# What to produce
Copy out each line below in which the string "tree" appears.

*** Opening Task material ***

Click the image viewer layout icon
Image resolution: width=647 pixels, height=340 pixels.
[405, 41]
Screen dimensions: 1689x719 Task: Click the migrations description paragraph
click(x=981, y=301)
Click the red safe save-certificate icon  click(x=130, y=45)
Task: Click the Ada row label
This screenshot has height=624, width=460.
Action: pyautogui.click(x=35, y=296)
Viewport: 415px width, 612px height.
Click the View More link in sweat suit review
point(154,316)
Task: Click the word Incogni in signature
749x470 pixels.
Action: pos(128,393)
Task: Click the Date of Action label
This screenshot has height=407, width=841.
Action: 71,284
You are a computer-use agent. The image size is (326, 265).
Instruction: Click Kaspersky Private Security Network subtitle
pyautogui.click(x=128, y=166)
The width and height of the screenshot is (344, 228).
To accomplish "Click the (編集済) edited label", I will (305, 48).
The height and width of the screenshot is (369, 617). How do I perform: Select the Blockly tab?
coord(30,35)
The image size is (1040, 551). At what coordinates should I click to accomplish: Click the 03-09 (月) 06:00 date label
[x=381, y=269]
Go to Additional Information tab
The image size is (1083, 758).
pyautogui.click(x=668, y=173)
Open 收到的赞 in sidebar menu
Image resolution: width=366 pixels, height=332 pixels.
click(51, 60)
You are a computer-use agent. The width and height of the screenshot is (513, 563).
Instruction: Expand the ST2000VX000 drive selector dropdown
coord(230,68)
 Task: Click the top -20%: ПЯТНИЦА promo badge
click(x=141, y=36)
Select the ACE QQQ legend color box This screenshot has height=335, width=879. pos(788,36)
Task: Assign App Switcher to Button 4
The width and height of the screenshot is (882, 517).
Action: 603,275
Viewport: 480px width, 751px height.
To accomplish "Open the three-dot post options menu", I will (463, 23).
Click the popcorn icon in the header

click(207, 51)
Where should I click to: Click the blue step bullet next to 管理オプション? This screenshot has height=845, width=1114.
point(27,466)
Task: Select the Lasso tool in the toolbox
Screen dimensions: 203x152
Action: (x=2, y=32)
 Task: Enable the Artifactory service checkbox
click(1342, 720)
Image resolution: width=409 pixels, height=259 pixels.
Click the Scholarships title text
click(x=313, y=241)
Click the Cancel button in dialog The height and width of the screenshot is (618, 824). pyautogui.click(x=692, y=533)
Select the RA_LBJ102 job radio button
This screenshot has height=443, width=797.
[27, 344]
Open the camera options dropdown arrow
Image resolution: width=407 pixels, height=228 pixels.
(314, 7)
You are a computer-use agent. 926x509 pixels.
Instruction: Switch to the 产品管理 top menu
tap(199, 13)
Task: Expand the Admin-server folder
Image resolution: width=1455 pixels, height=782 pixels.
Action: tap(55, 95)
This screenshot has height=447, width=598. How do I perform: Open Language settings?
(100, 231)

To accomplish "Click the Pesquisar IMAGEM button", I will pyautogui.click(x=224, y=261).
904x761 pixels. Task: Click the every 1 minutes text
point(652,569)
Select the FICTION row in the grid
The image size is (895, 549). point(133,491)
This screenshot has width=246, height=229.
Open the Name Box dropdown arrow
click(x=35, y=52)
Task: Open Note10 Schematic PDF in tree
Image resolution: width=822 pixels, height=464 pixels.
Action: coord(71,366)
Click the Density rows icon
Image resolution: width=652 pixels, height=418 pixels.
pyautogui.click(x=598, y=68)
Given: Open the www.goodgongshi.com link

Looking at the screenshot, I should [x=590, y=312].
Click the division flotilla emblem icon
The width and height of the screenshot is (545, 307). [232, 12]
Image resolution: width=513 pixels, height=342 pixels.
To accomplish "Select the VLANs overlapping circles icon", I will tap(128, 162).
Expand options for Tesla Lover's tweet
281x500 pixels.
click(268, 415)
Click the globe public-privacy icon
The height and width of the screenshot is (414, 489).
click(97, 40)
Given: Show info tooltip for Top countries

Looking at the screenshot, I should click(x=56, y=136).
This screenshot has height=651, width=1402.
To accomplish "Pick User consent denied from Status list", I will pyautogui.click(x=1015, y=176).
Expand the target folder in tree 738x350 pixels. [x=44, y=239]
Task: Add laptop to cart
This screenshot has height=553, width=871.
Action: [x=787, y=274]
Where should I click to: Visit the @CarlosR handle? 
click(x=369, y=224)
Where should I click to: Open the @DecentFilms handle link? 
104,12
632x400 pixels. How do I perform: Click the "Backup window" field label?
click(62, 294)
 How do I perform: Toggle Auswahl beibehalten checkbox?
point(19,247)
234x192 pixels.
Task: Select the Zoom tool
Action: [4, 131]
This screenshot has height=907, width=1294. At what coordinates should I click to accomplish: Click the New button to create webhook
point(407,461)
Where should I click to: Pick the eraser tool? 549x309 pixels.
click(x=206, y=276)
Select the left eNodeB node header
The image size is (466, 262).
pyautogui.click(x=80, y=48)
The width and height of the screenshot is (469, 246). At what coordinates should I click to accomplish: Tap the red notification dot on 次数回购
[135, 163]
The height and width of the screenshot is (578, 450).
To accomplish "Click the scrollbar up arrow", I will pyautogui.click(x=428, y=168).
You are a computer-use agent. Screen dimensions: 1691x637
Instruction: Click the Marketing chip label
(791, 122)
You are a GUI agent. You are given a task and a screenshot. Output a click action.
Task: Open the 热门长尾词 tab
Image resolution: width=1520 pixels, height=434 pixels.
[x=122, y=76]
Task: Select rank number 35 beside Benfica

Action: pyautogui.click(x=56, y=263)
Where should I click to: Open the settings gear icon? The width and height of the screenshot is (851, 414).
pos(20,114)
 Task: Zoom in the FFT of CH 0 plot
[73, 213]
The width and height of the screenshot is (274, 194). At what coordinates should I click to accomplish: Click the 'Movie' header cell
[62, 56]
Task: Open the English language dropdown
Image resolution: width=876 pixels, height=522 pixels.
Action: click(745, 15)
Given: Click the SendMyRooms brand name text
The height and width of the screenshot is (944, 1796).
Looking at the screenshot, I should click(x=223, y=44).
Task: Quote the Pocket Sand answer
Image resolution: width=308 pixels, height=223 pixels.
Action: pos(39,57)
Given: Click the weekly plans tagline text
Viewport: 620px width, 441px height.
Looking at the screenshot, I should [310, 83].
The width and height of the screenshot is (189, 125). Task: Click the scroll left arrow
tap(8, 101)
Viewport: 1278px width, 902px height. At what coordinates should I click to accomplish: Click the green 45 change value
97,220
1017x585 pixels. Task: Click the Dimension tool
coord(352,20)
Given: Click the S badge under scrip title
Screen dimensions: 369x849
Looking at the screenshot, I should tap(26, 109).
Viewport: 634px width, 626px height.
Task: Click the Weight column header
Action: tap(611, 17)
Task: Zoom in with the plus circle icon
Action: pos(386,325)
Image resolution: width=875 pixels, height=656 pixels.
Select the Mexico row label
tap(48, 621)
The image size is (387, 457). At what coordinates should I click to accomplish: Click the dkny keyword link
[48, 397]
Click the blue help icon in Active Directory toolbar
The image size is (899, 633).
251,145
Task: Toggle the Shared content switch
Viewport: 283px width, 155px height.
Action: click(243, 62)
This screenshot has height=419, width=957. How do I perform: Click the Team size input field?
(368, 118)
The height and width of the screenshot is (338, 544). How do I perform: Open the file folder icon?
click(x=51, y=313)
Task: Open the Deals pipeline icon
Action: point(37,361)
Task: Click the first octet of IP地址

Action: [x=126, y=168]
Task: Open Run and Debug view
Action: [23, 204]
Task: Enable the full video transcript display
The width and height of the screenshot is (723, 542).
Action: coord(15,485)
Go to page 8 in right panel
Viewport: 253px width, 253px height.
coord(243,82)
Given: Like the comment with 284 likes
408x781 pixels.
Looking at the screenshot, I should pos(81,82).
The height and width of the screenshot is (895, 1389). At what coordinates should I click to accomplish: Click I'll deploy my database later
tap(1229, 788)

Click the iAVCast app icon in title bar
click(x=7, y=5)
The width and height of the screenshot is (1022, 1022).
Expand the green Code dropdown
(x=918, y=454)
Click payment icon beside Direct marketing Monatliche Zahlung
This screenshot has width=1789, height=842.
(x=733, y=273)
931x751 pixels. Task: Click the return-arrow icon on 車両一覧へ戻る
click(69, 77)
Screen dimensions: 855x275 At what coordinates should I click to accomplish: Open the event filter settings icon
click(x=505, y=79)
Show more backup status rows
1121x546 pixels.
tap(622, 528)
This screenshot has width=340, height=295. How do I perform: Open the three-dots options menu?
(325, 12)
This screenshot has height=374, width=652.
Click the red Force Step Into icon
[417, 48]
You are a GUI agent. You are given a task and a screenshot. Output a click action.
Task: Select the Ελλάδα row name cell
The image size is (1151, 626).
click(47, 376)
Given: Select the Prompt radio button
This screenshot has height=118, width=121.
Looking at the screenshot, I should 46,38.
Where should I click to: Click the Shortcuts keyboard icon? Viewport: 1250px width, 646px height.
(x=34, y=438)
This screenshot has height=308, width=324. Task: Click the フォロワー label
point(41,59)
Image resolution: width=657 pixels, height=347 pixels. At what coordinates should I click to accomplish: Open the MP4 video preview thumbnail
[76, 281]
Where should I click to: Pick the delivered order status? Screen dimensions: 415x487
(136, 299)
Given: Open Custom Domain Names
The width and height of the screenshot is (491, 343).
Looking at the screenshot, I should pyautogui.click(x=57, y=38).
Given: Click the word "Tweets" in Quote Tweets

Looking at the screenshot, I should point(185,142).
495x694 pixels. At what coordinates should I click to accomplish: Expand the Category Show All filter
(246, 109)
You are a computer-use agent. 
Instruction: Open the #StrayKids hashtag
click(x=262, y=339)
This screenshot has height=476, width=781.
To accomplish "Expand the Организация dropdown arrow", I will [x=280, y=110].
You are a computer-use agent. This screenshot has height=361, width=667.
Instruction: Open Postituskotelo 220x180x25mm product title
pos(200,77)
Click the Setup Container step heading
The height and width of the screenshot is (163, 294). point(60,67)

*** Closing Task material ***

# Written response
Task: Open Note10 Schematic PDF in tree
Expand the target folder in tree 738x350 pixels. [x=44, y=239]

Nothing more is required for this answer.